- [TASK DESCRIPTION] How many lines below contain the word "element"? Answer with that number alone.

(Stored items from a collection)
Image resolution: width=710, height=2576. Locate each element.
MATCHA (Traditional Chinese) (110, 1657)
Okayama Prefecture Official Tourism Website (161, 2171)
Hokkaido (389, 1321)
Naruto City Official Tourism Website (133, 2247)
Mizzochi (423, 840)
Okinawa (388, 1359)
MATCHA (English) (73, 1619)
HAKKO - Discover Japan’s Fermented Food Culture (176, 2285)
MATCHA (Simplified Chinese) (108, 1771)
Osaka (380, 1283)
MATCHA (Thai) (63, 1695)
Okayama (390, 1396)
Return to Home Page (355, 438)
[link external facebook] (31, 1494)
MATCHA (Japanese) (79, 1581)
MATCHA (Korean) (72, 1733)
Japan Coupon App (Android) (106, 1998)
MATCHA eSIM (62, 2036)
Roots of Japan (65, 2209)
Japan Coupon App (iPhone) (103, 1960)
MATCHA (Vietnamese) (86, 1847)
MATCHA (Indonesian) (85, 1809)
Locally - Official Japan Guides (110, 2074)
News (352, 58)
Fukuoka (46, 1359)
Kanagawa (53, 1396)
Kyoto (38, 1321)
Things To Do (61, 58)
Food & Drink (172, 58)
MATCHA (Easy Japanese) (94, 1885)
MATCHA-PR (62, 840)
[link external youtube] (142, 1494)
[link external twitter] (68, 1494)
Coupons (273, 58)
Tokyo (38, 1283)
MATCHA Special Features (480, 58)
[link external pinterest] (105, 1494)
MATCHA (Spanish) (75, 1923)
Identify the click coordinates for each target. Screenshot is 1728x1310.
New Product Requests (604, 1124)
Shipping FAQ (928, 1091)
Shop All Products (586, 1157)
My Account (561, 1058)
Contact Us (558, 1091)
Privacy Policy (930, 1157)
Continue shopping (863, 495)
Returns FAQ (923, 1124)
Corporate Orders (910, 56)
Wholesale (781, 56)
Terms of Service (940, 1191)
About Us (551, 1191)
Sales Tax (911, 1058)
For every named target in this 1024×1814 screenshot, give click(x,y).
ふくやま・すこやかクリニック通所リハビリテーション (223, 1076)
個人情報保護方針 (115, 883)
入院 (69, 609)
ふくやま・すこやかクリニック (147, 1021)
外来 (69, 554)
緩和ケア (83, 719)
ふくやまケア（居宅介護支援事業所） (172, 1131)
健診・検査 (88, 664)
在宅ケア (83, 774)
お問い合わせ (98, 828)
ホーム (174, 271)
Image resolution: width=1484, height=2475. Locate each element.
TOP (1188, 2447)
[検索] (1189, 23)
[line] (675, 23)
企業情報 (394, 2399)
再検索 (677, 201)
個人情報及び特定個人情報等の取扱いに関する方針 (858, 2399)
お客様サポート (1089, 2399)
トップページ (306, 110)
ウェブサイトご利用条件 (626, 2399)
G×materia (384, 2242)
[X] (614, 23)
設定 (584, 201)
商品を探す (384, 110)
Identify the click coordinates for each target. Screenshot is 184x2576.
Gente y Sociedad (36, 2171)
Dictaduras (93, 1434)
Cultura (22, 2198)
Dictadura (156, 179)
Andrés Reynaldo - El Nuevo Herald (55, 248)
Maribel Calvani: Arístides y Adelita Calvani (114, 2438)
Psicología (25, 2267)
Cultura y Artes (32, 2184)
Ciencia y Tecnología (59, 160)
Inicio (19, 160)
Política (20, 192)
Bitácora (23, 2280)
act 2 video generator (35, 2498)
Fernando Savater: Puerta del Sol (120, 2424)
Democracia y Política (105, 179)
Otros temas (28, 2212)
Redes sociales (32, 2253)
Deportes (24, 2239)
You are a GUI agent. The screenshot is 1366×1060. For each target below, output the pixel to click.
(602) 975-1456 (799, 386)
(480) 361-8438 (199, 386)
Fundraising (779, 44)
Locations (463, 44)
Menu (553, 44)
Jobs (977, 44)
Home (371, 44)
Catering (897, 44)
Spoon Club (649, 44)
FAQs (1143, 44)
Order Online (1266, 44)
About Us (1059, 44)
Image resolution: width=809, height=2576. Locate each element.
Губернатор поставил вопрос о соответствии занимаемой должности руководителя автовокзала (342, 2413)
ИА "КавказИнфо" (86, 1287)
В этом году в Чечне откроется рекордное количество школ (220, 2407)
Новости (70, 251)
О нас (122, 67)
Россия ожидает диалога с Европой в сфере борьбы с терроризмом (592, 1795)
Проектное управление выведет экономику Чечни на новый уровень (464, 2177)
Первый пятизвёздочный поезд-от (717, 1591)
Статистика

- [TASK ANSWER] 3